A relentless critic with a pen, his scathing report revolutionized American medicine by shutting down substandard schools and demanding science.
Abraham Flexner was not a doctor, but he healed American medicine. A sharp-minded educator from Louisville, Kentucky, he first made waves with a critical book on American universities. That work caught the attention of the Carnegie Foundation, which tasked him with surveying every medical school in the United States and Canada. The result, the 1910 Flexner Report, was a bombshell. With unsparing detail, it exposed the rampant commercialism and pathetic scientific standards of most institutions, many of them little more than profit-driven diploma mills. The report's recommendations were brutal and clear: medical education must be rooted in university-based science and rigorous clinical training. Philanthropists like Rockefeller followed its blueprint, funding only the schools that met the new standard. Within two decades, over half the medical schools in the country had closed.

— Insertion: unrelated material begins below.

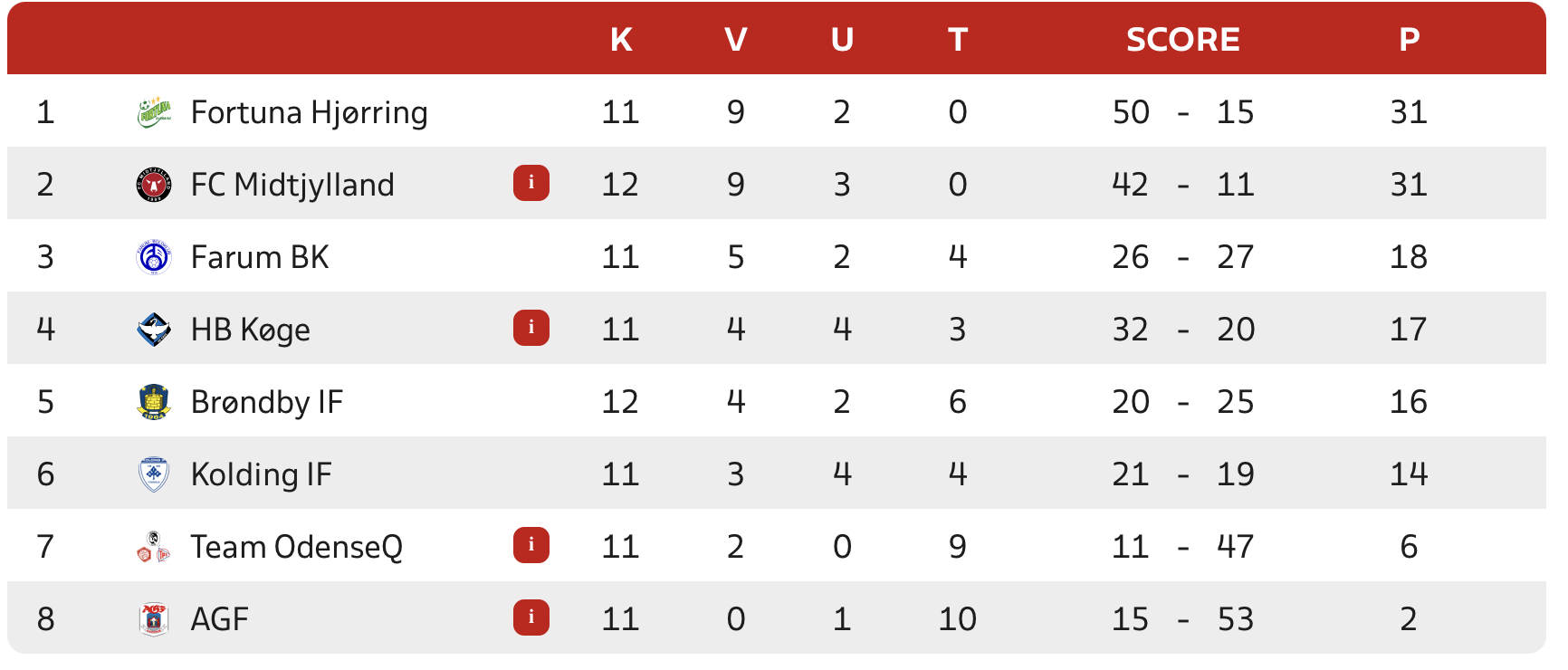Open info badge for HB Køge
Viewport: 1568px width, 670px height.
coord(531,328)
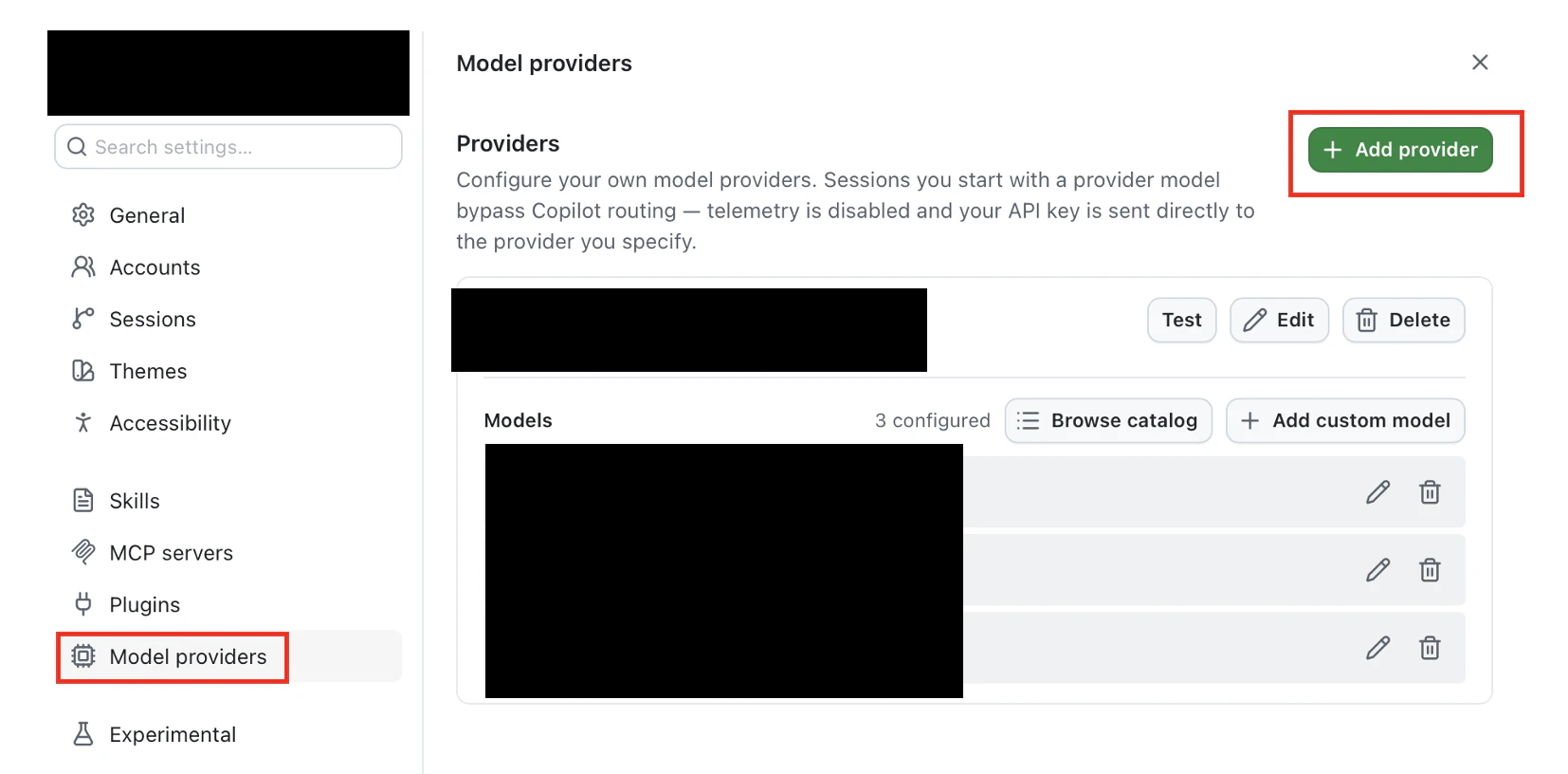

Flexner's work didn't just reform medicine; it created the modern, research-intensive model that defines it, making him one of the most influential figures in the history of the profession.
1860–1882
Born during or after the Civil War, they built industrial America — the railroads, the steel mills, the first skyscrapers. An era of massive wealth, massive inequality, and the belief that the future belonged to whoever could build it fastest.
Abraham was born in 1866, placing them squarely in The Gilded Age. The events that shaped this generation — world wars, depression, and rapid industrialization — shaped the world they entered and the choices available to them.
The biggest hits of 1866
The world at every milestone
First electrical power plant opens in New York
First modern Olympic Games held in Athens
San Francisco earthquake devastates the city
The Battle of the Somme claims over a million casualties
Robert Goddard launches the first liquid-fueled rocket
Jesse Owens wins four golds at the Berlin Olympics
United Nations holds its first General Assembly
Fidel Castro takes power in Cuba
He founded a progressive, experimental high school in Louisville that he ran with his wife before his famous report.
His brother, Simon Flexner, was a leading pathologist and director of the Rockefeller Institute for Medical Research.
He was a staunch advocate for the liberal arts, believing even scientists needed a broad cultural education.
The Association of American Medical Colleges gives an annual award in his name for exceptional service to medical education.
“The world cannot permanently be fooled by appearances.”